数字安全公司eEye于本周发布安全警告,表示在 D-link 的有线及无线路由器产品中发现缓冲区溢位漏洞,该漏洞可导致黑客发动任意码执行攻击并有可能使整个网络都受到感染。不过目前针对此漏洞的修补程序已经完成,用户可随时下载更新。 eEye表示这次所发现的漏洞会影响使用D-link消费性路由器用户的局域网络(LAN)。该公司营销副总裁Mike Puterbaugh认为,由于D-link路由器产品在中小企业以及家庭网络中相当普遍,因此这次产品漏洞的发生也造成相当严重的影响。
eEye将此漏洞的风险等级列为最高,而丹麦资安公司Secunia则将此漏洞列为中度严重等级,至于赛门铁克也将此漏洞列为等级10,意谓最高风险。
透过此漏洞,黑客对装置发送一长串M-search指令以发动堆栈式的缓冲区溢位攻击。
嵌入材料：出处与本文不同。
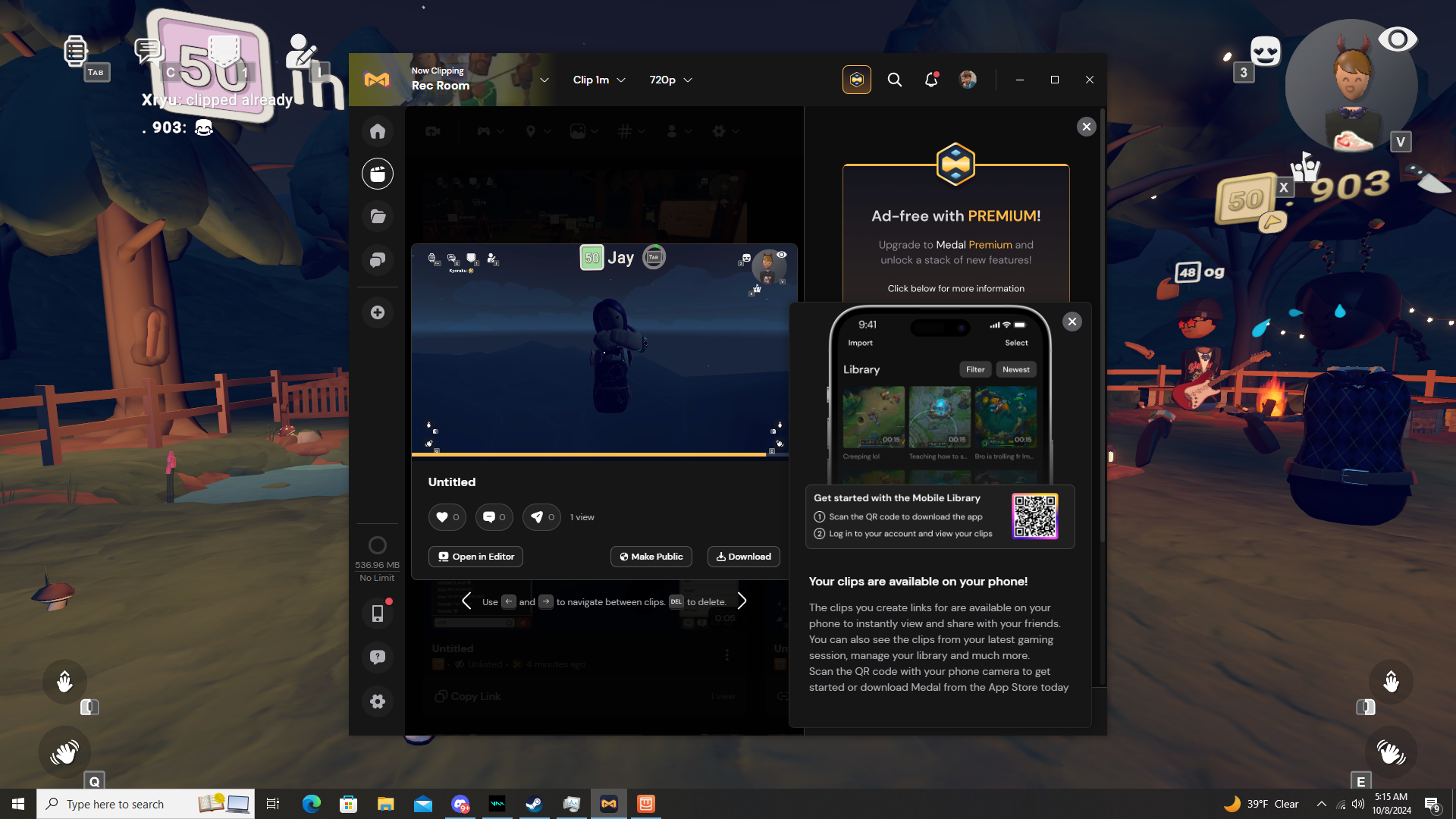Viewport: 1456px width, 819px height.
Task: Make the Untitled clip public
Action: tap(651, 557)
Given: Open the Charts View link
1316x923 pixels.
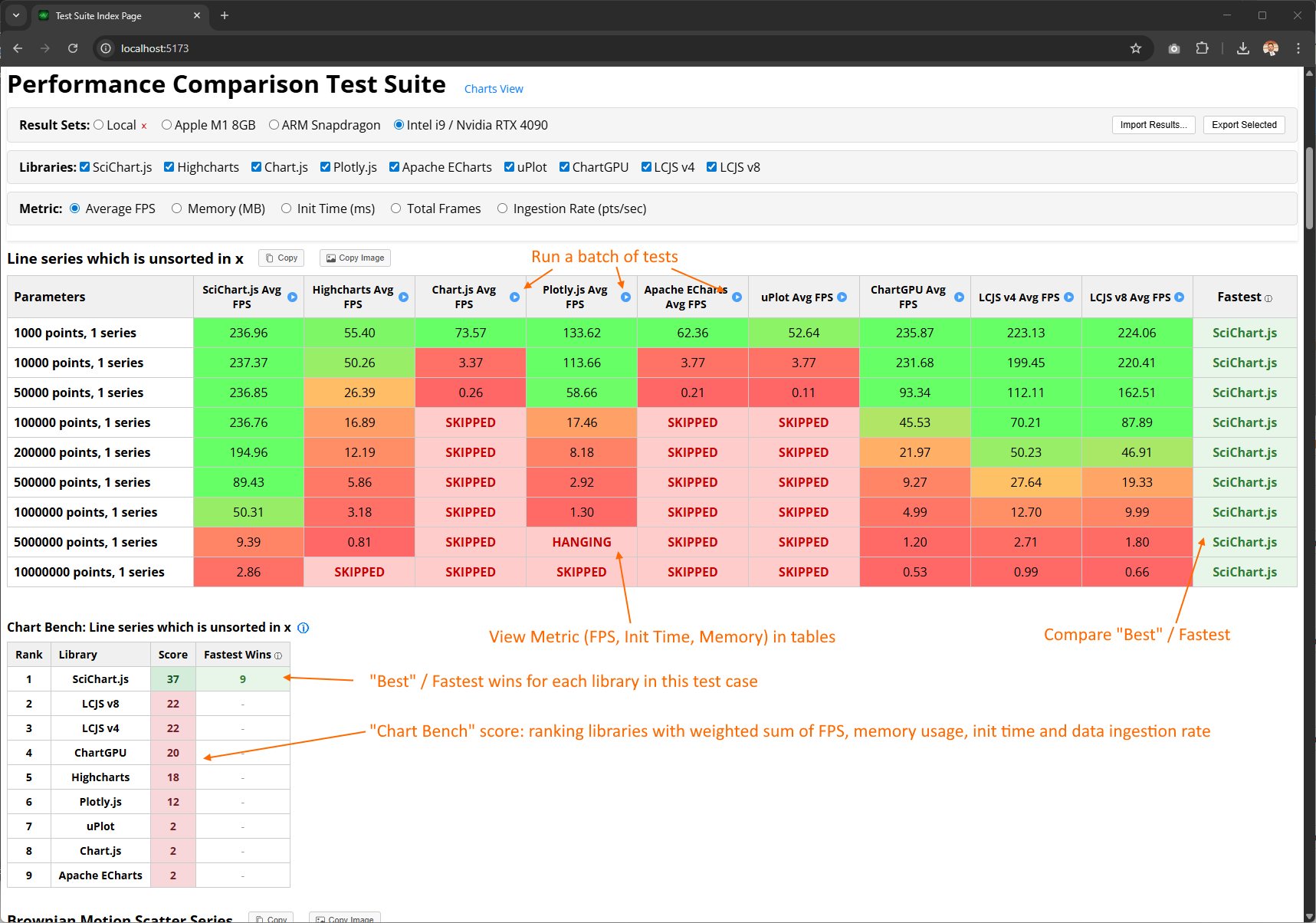Looking at the screenshot, I should 494,88.
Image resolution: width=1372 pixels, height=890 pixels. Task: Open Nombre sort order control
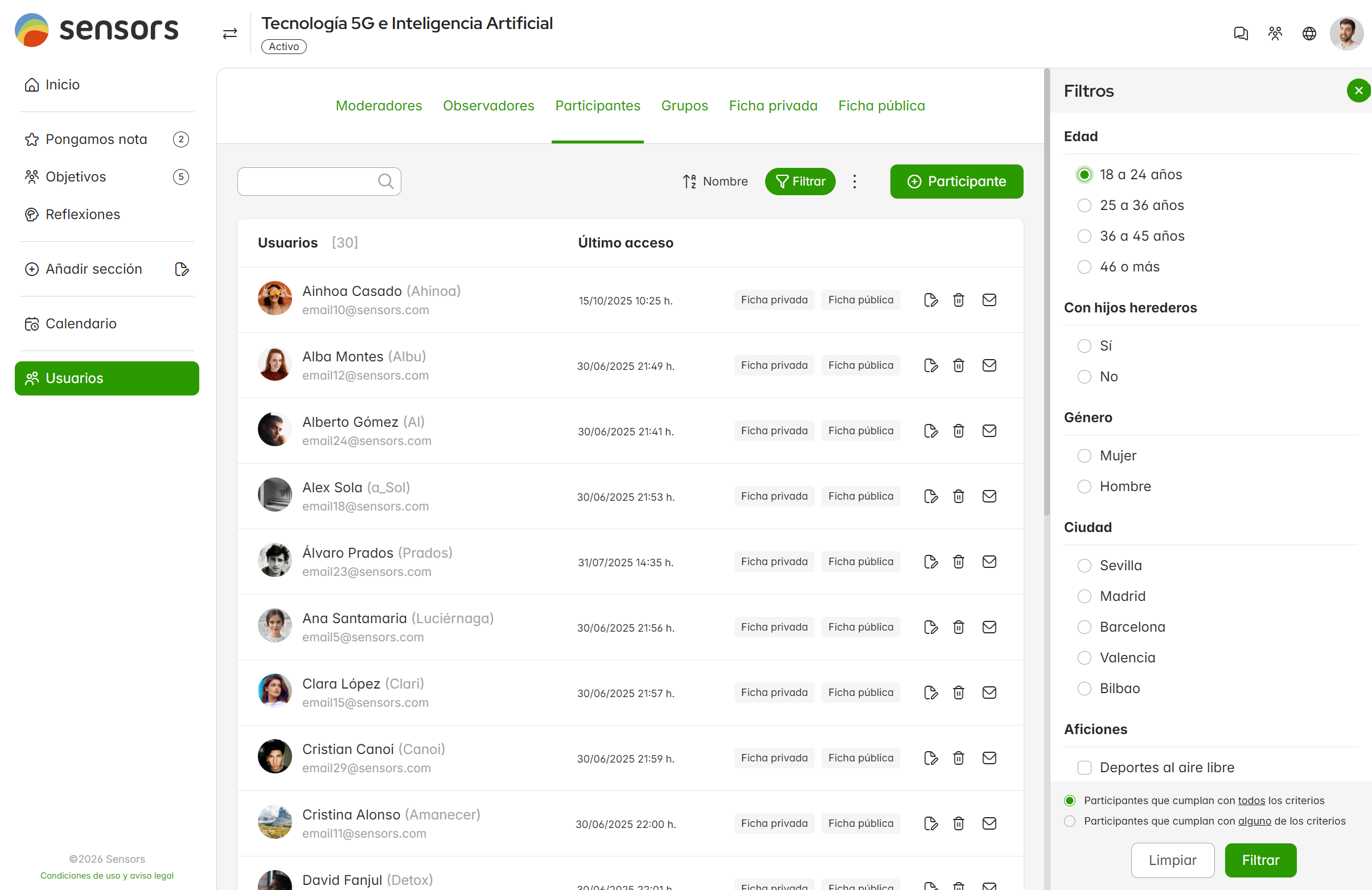715,182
而M-search指令则可以连结至通用插拔网络(UPnP)中以寻找位在同一网络上的其它装置。如果攻击成功,黑客可进一步发动任意码执行攻击并修改韧体以导致整个网络的感染。
D-link发言人表示,由于黑客必须有用户的无线设定或管理员密码才能侵入此漏洞,因此也让这个攻击虽然会导致路由器的重新开机,但并不会造成阻绝式服务的攻击。
(2006-08-14)